Well, the if clauses are different anyway, but no matter.
>>> 3. You should check all errors, not just data.error and ETIMEDOUT.
>> No. Data timeout is a special case. The other errors are system errors.
>> If there is a command error or stop error (which is also a command error)
>> it means either there is a bug in the kernel or the controller or card
>> has failed to follow the specification. Under those circumstances
>
> Controllers do not follow the specs. Welcome to reality. :)
>
> (sad fact: I don't think there is a single controller out there that
> follows the specs to 100%).
>
> Anyway, for this specific case, a controller might not be able to
> differentiate between command and data timeouts. Or it might report
> "data error" for anything unexpected (I seem to recall one of the
> currently supported controllers behaves like this).
>
> Generally it's about being as flexible as we can be. This is a world of
> crappy hardware, so strict spec adherence just leads to a lot of hurt.
> And I have the scars to prove it. :)
I agree with your philosophy, although I was merely letting it go back to
the way it was - which I thought was safer then introducing new behaviour
into an undefined situation.
>>> 4. You should first report the successfully transferred blocks as ok.
>> That is another optimisation of the error path i.e. not necessary.

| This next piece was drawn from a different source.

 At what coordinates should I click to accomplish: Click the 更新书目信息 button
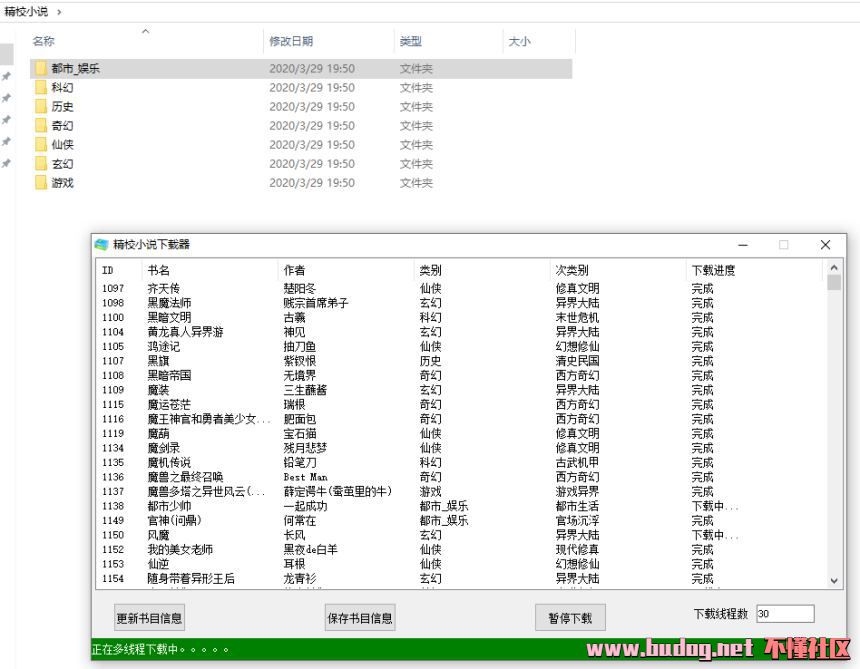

It
>> is simpler to just start processing the request again - which the patch
>> does.
>>
>
> I suppose.
>
>>> You might also want to print something so that it is
>>> visible that the driver retried the transfer.
>> There are already two error messages per sector (one from this function
>> and one from '__blk_end_request()', so another message is too much.
>>
>
> I didn't mean an error for the bad sector, but something like
> "encountered an error during multi-block transfer. retrying...". This
> could save a lot of time and headache during debugging in the future.
>
>> @@ -362,12 +380,19 @@ static int mmc_blk_issue_rq(struct mmc_queue *mq, struct request *req)
>> #endif
>> }
>>
>> - if (brq.cmd.error || brq.data.error || brq.stop.error)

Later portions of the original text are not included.